## ABOUT THIS EXERCISE:
Pick out each row below that contains the string "fragment" and copy those rows in full.

(Data entries)

************

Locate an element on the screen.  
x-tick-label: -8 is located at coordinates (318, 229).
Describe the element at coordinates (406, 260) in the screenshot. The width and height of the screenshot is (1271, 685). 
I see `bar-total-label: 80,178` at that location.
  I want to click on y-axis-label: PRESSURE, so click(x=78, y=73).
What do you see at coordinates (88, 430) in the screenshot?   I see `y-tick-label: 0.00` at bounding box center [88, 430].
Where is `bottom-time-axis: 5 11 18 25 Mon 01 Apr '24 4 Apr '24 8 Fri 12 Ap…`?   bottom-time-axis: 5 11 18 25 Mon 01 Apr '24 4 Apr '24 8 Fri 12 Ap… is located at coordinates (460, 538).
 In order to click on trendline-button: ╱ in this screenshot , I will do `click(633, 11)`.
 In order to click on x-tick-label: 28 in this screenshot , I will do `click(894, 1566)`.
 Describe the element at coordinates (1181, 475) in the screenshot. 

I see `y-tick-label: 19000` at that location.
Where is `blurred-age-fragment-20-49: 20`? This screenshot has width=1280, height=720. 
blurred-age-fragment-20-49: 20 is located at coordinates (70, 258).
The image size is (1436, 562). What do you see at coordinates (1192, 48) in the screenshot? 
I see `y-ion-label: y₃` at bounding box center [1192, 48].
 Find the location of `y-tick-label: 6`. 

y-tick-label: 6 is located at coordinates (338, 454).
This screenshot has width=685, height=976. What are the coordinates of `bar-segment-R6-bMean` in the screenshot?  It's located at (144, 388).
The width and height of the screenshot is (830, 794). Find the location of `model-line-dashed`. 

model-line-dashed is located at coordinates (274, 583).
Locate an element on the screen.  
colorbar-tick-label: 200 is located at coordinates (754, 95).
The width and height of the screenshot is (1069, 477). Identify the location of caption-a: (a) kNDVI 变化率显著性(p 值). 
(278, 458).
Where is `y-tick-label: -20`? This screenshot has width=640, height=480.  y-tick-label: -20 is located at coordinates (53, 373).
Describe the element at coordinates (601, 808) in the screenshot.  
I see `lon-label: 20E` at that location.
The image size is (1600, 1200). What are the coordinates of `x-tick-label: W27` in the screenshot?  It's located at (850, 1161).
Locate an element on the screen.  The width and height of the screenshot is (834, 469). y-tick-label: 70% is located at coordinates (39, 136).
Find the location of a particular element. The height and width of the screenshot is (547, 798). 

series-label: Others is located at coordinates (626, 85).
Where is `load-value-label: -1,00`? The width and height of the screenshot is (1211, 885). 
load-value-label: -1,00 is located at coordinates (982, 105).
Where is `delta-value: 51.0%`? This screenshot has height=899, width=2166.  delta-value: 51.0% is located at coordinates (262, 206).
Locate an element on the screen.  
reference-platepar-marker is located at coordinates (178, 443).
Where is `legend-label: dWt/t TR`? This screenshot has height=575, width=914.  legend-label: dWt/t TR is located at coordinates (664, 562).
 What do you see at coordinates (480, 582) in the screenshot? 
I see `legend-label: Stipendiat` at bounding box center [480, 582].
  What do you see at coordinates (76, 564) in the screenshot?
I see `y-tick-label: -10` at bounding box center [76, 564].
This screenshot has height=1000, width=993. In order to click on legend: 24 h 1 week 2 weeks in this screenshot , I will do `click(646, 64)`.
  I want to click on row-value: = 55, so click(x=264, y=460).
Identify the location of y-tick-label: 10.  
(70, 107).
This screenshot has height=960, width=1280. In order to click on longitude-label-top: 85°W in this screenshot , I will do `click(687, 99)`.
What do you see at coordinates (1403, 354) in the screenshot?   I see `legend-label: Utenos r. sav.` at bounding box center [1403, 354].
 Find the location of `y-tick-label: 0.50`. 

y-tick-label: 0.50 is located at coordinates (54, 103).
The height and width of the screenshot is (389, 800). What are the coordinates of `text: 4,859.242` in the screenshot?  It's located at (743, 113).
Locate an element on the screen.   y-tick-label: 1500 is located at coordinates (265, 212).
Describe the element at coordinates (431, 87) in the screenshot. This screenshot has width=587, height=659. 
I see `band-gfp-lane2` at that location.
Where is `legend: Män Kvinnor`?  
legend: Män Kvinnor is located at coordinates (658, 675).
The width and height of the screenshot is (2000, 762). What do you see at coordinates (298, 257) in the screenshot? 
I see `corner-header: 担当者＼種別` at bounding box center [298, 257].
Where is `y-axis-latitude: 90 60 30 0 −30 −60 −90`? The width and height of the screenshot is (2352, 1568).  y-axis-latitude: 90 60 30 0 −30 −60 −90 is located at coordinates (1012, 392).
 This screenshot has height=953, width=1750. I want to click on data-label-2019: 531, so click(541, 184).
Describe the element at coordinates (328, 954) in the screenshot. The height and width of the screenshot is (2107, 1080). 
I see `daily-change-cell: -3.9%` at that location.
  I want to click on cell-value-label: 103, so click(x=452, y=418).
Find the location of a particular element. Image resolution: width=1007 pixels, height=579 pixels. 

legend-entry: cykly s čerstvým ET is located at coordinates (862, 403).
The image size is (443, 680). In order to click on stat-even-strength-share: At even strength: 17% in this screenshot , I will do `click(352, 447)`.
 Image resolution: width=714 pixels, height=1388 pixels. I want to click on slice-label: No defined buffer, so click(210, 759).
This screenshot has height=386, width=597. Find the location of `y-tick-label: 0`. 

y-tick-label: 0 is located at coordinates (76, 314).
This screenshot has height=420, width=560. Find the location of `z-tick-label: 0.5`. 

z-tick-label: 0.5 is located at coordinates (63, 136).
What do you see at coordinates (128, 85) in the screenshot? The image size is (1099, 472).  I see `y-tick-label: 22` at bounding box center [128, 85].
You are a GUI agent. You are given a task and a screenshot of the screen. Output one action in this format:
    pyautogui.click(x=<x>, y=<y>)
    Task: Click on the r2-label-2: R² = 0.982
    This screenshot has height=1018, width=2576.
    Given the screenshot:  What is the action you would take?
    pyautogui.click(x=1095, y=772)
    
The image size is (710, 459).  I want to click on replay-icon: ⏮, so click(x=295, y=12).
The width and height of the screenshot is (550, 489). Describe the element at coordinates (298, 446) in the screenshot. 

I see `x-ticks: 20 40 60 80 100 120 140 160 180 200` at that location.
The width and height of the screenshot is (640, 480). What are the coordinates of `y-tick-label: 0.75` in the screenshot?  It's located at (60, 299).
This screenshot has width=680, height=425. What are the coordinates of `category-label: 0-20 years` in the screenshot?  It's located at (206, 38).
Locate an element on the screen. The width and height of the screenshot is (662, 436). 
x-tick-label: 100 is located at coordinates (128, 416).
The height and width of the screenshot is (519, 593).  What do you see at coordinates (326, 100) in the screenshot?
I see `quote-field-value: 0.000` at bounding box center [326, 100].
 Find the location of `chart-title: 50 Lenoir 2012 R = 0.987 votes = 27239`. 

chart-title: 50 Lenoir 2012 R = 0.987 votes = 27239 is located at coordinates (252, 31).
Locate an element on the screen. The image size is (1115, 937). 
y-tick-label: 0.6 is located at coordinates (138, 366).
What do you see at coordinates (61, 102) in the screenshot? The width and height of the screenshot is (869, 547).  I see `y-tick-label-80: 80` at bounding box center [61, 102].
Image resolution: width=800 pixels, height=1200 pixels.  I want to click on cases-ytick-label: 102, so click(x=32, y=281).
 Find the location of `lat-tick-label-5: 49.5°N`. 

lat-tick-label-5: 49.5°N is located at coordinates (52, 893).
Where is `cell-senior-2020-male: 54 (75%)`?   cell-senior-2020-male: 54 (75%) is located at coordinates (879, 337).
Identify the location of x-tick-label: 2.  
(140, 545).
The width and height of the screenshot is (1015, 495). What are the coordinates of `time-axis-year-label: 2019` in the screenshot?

************

## EXPECTED ANSWER:
Where is `blurred-age-fragment-20-49: 20`? This screenshot has width=1280, height=720. 
blurred-age-fragment-20-49: 20 is located at coordinates (70, 258).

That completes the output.